ВАШИ ЗАДАНИЯ:
**1.** Перескажите кратко в виде списка абзац фрагмента, начинающийся словами «В первой половине тридцати годов», сохранив его основные факты.
**2.** Сколько лет было старшей дочери Наде, когда в мае 1838 года дети заболели корью, согласно фрагменту?

ФРАГМЕНТ ТЕКСТА:
^^^^^^^^

В продолжение моей долговременной службы никто из моих товарищей более меня не был приглашаем для постановки домашних спектаклей, начиная с высочайшего Двора и аристократических домов, до солдатских спектаклей в казармах включительно. Вообще об этих домашних спектаклях я поговорю поподробнее впоследствии; теперь снова обращусь к моей сценической деятельности.

В первой половине тридцати годов, занятия мои шли очень холодно и однообразно — я почти каждый день играл; но роли мои были самые неблагодарные: кроме приторных любовников, изображал я холодных резонеров, придворных и тому подобные личности — без лиц. А между тем, представляя светских молодых людей, я обязан был ежедневно заботиться об изяществе своего костюма, быть в чистом белье, в чистых перчатках, лаковых сапогах, и вообще должен был быть приличен, чтоб не возбудить смеха своим неряшливым туалетом, или какой-нибудь неловкостью; но при том скудном жалованье, которое я тогда получал, мудрено мне было франтить на сцене; дирекция же особенных денег на городские костюмы мне не назначала.

Семейство мое в это время умножилось: у мои и было тогда уже четверо детей: сын от первого брака; две дочери и сын от второго. Здесь мне пришел на память грустный эпизод из моей домашней жизни.

В 1838 году, в мае месяце, захворали наши дети корью; два сына и меньшая дочь (Вера) лежали уже в постели несколько дней, а старшая дочь (Надя), 3-х лет, была еще на ногах. Доктор не советовал нам отделять ее от других больных детей, так как эта болезнь — дело обычное в детском возрасте. Накануне еще эта малютка играла беспечно со своими игрушками, бегала, резвилась; но на другой день и она слегла. Бедная моя жена сбилась с ног, не отходила от детей, не раздевалась по целым неделям. Между тем, болезнь старшего сына моего от первого брака была опасна в высшей степени. Этот первенец мой был самый любимый внук моей матери, которая, разумеется, навещала его в это время ежедневно. Жена моя, видя ее отчаяние и мою грусть, сказала мне однажды в слезах:

— Друг мой, я вижу, что наши дети все одинаково опасны; но если нам суждено лишиться которого-нибудь из них, пусть падет этот жестокий жребий на одного из моих детей, лишь бы твой Николай остался жив.

^^^^^^^^

ИСХОДНЫЕ ДАННЫЕ:
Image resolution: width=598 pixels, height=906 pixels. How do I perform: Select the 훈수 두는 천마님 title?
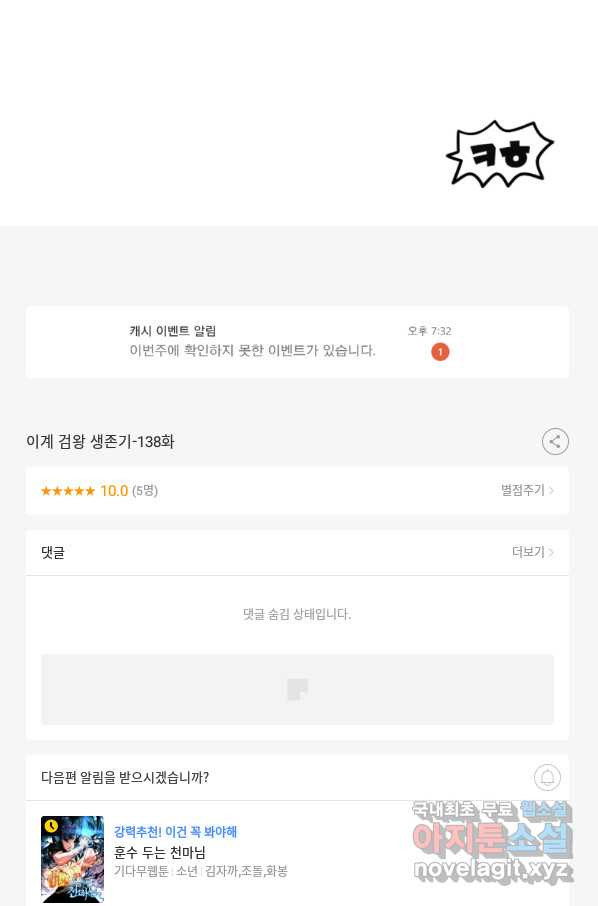point(159,852)
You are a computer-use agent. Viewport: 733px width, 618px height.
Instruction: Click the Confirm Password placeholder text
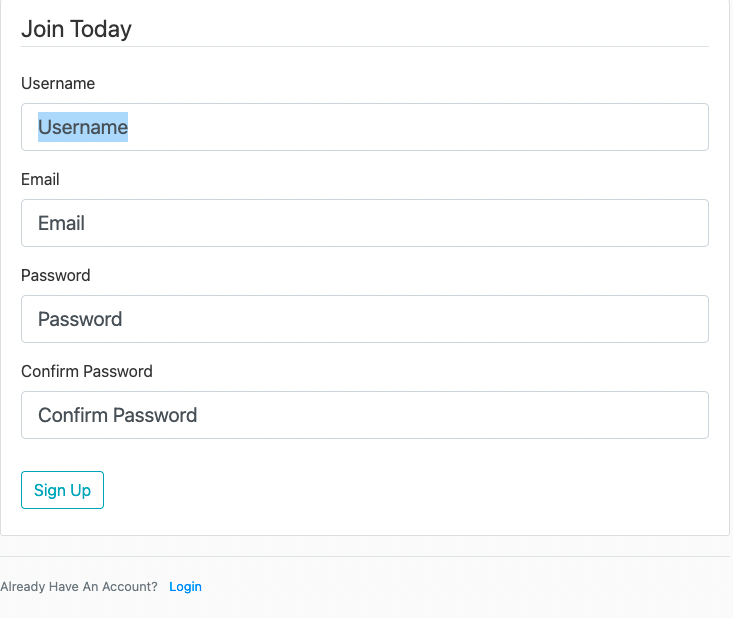click(117, 415)
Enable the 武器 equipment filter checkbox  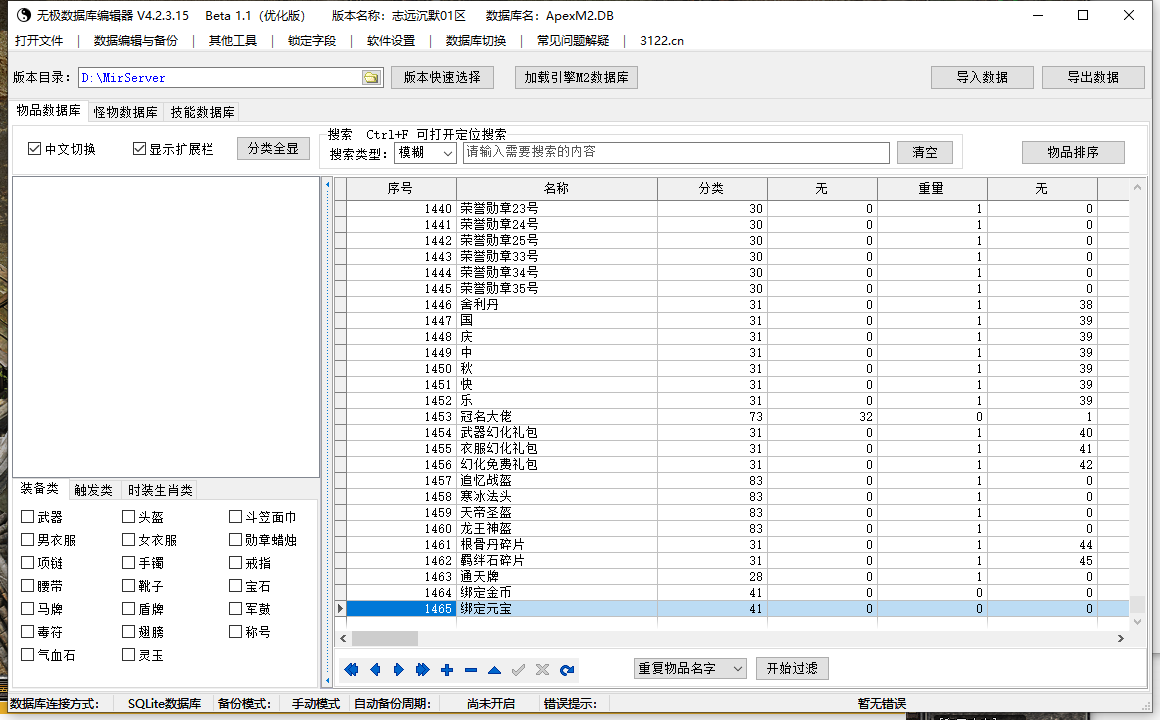[x=27, y=517]
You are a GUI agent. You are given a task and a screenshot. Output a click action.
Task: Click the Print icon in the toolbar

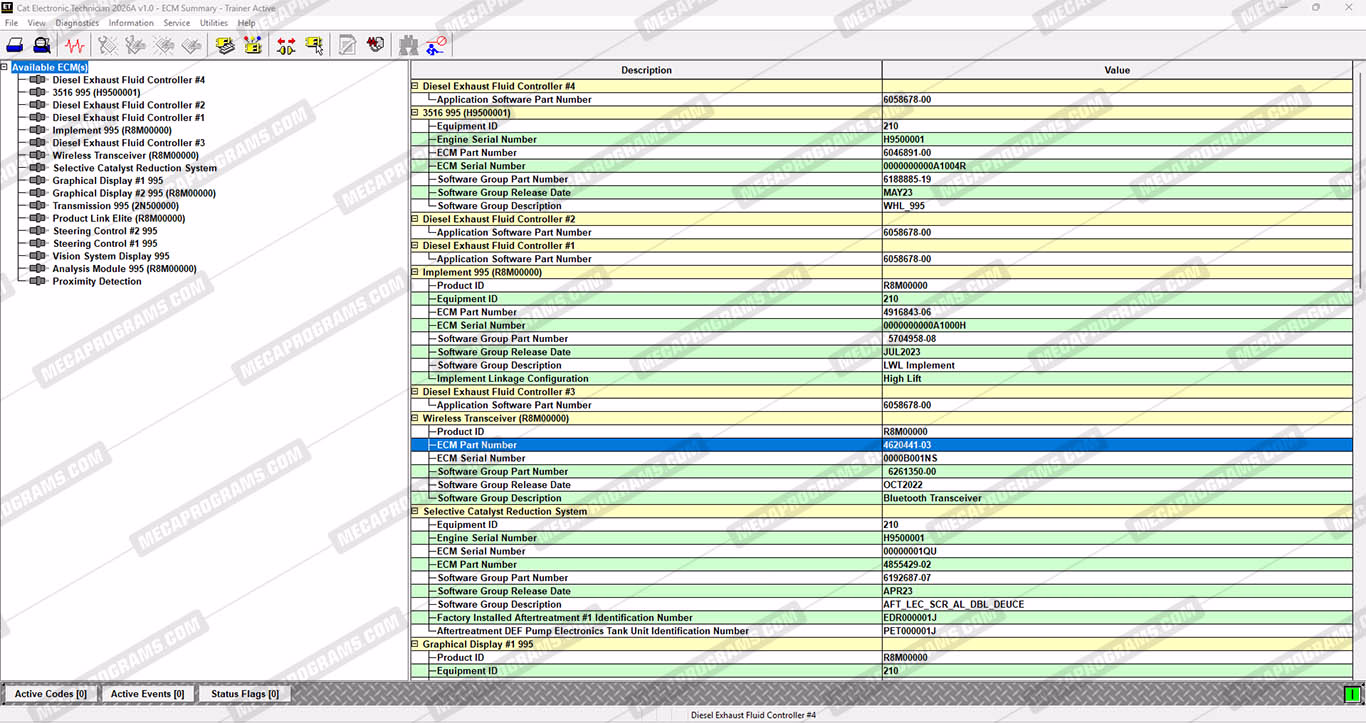click(15, 45)
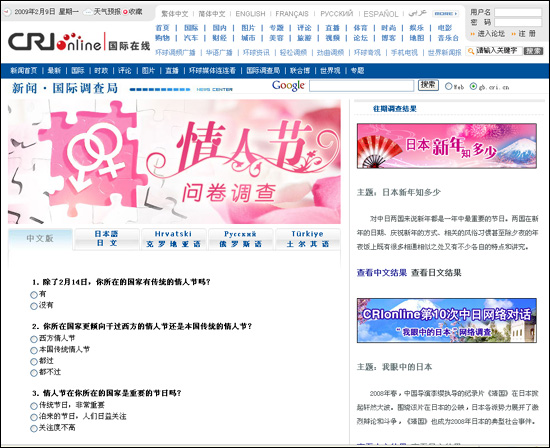The width and height of the screenshot is (550, 448).
Task: Click the Google logo
Action: click(x=288, y=86)
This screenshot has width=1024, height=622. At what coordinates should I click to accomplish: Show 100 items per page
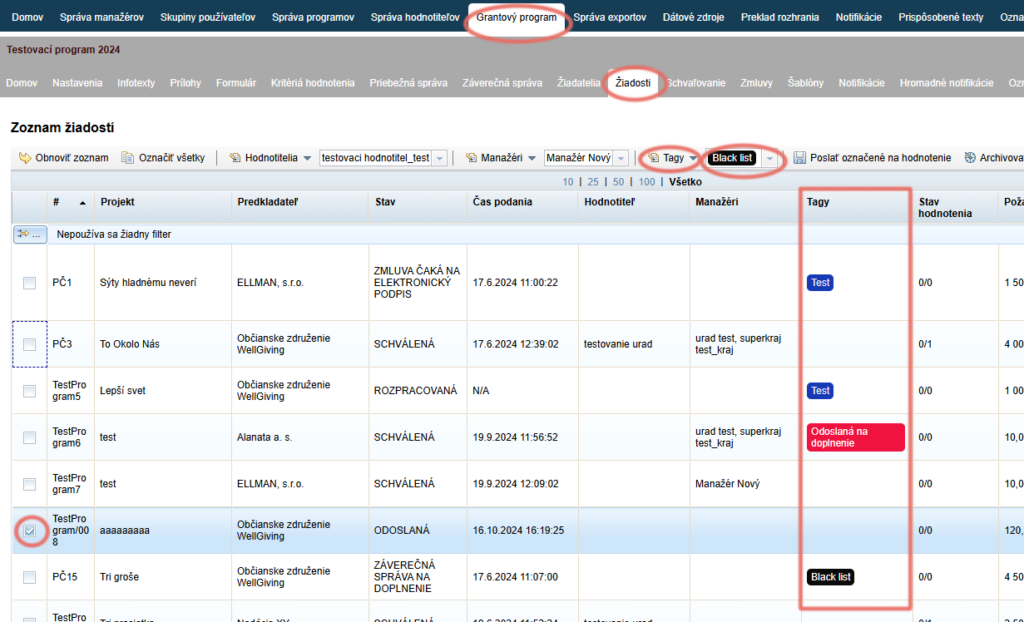click(x=647, y=182)
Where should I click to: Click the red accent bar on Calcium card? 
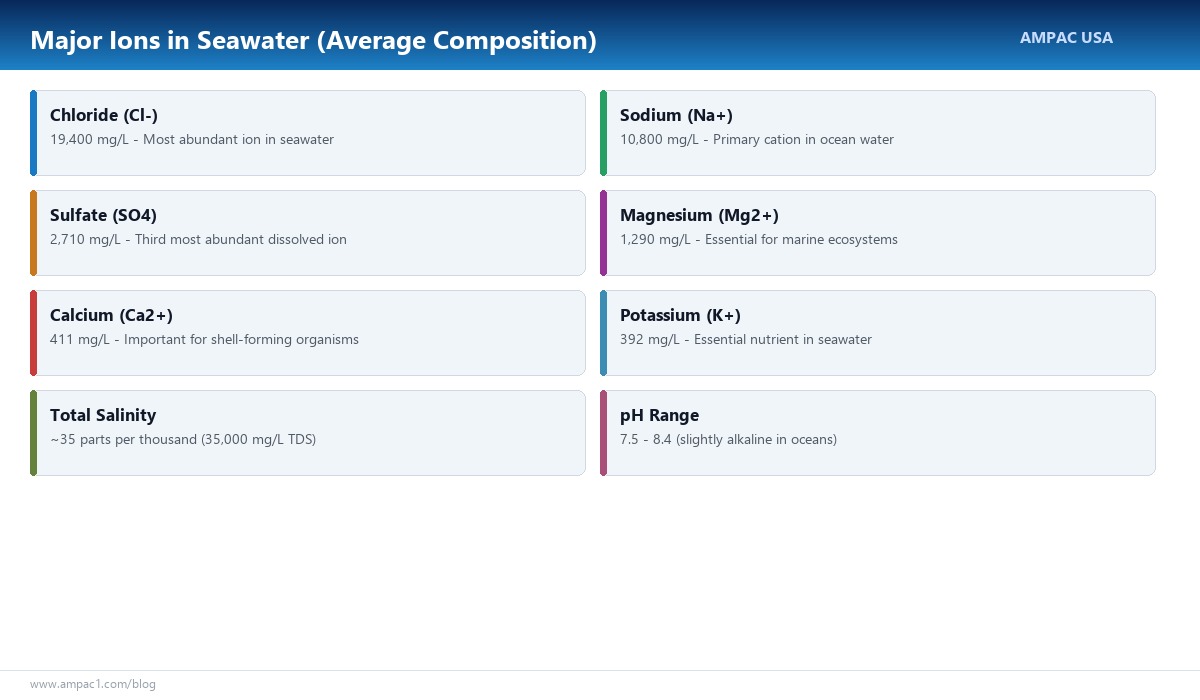point(33,333)
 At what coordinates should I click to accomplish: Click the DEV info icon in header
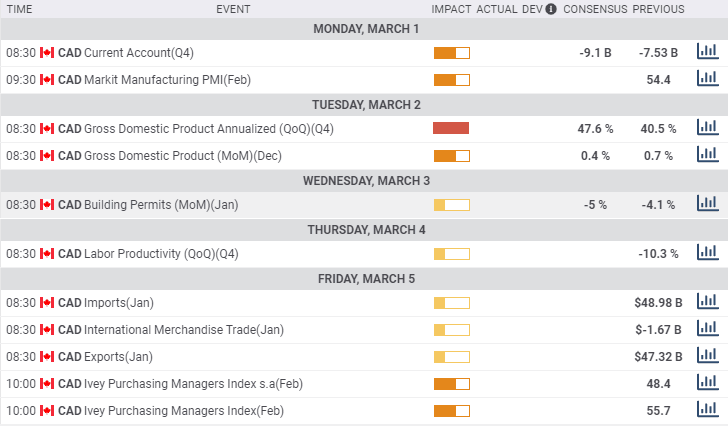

^^^^^^^^

РЕШЕНИЯ ЗАДАНИЙ:
**1.**
- В первой половине тридцатых годов занятия на сцене шли холодно и однообразно, хотя играть приходилось почти каждый день.
- Роли были самые неблагодарные: приторные любовники, холодные резонеры, придворные и подобные им личности «без лиц».
- Изображая светских молодых людей, нужно было ежедневно следить за изяществом костюма: чистое белье, чистые перчатки, лаковые сапоги и приличный вид в целом.
- При скудном жалованье франтить на сцене было трудно, а дирекция особых денег на городские костюмы не выделяла.

**2.** Три года.